Golf is a power sport. It requires the golfer to move explosively in order to drive the ball as far as possible down the fairway. Like other sports, it is important to train for the unique needs of golf by incorporating movements and specific exercises that directly affect performance. Sprinters train for speed, distance runners train to increase stamina and golfers should train to maximize explosiveness.
High-tech equipment and better form can help increase clubhead speed, but your body’s ability to move explosively is what will ultimately extend your drive distance. Developing that explosiveness is dependent on your ability to generate force quickly, which can be improved within the neuromuscular system through plyometric and power exercises. In addition to helping your power game, the following leg exercises will increase hip stability, improve balance and build a strong foundation that will provide a solid base for your swing.
Trap Bar Deadlift
A trap bar deadlift is a deadlift performed with a hexagonal weight bar, which can be found at most gyms.
Stand in the center of a trap bar with your feet hip-width apart.
Bend your hips and knees, reach down and grasp the handles of the trap bar.
Flatten your back while keeping your chest high and shoulders pulled back.
Push your hips back until you feel tension in your hamstrings.
While keeping your core very tight, stand up, leading with your hips before your knees. Keep your back flat and core tight.
While staying controlled, lower the trap bar back to the ground and prepare for the next rep. Make sure that you take time between reps to ensure proper form and choose a weight that allows for an explosive movement. Perform four sets of 10-12 reps.
Lateral Box Jumps
Stand to the side of the plyometric box with feet shoulder-width apart.
Squat down and explode up laterally onto the box while at the same time rotating your body to land on the box facing forward.
Step off the box and return to the starting position facing the opposite direction.
Perform four sets of 10-12 reps.
Front Jump Squats
Cross your arms in front of you and place your hands on top of the barbell or club above.

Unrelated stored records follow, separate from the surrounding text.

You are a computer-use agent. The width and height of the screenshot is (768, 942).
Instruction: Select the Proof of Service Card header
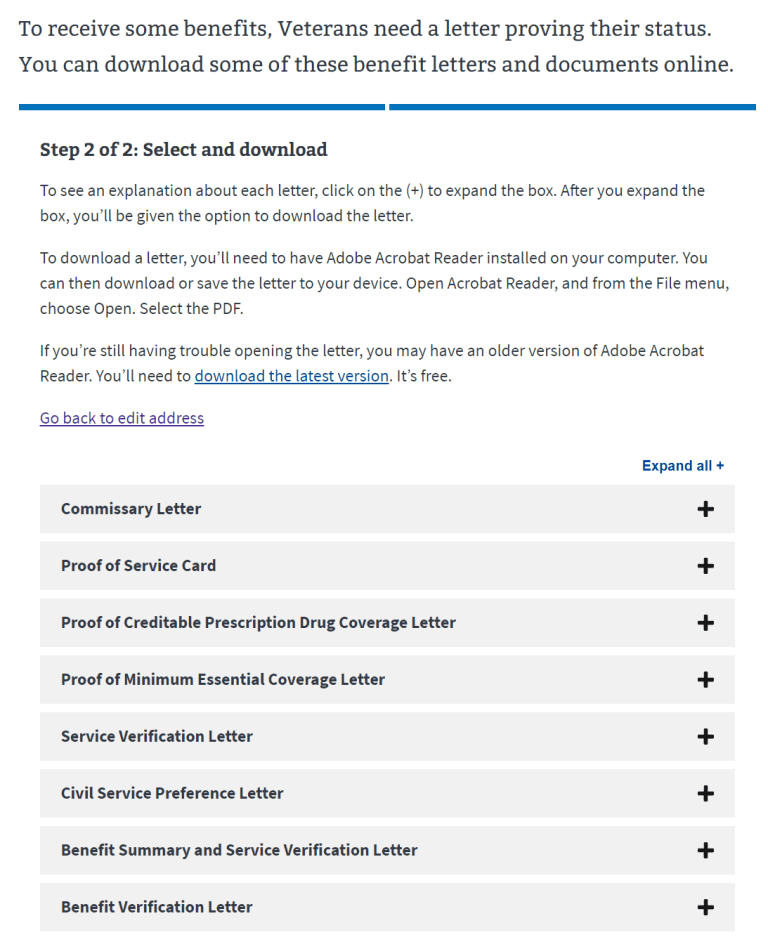[x=138, y=565]
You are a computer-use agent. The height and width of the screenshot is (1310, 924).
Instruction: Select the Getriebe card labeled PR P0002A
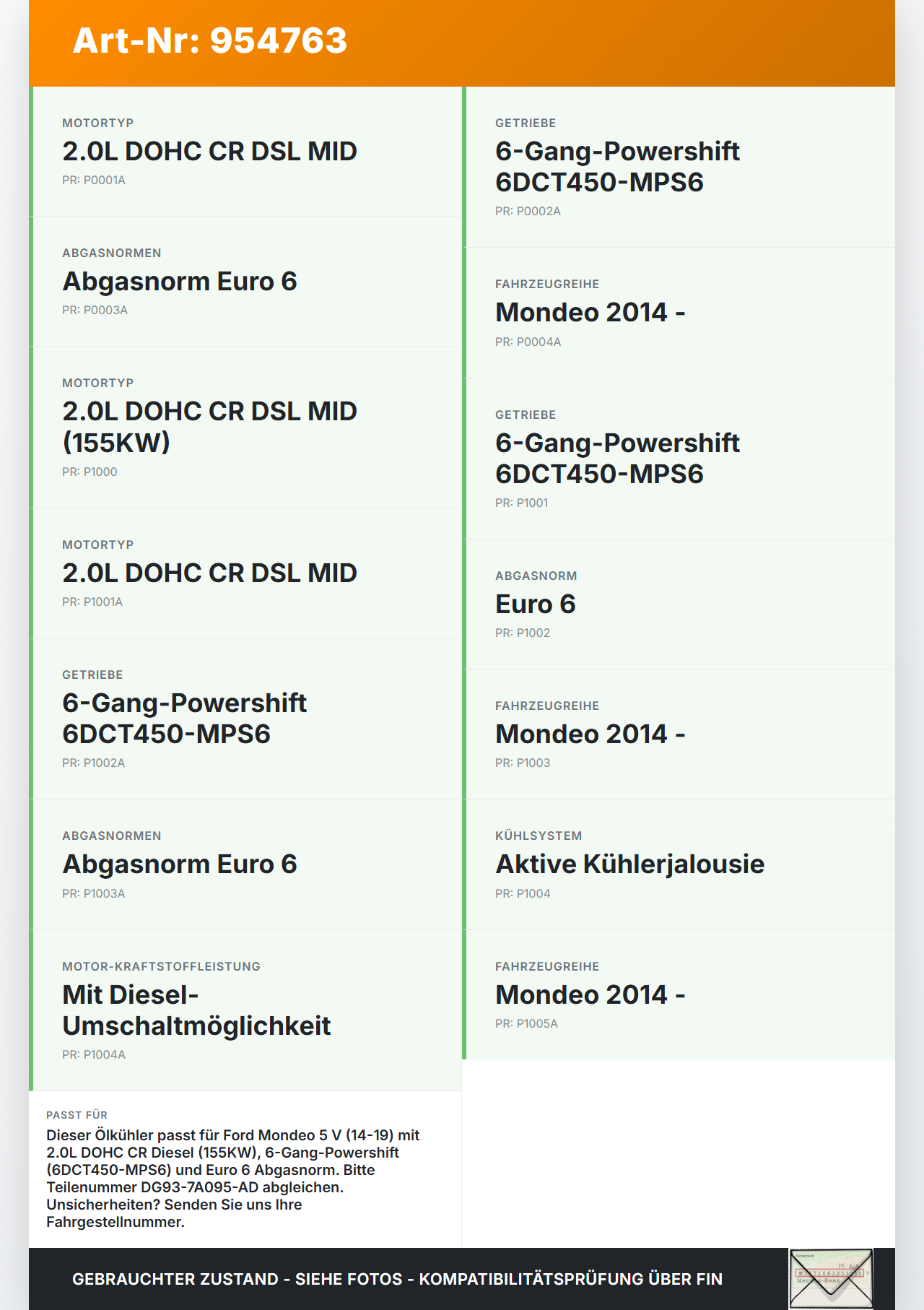[679, 167]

Raise your elbows up until your upper arms are parallel to the ground. The barbell or club should sit across the front side of your shoulders close to your neck.
Stand with legs shoulder-width apart and feet pointed straight ahead.
While keeping knees in line with toes and core tight, lower into a squat.
Explode up as high as possible.
Land softly and return to the starting position.
Perform four sets of 8-12 reps.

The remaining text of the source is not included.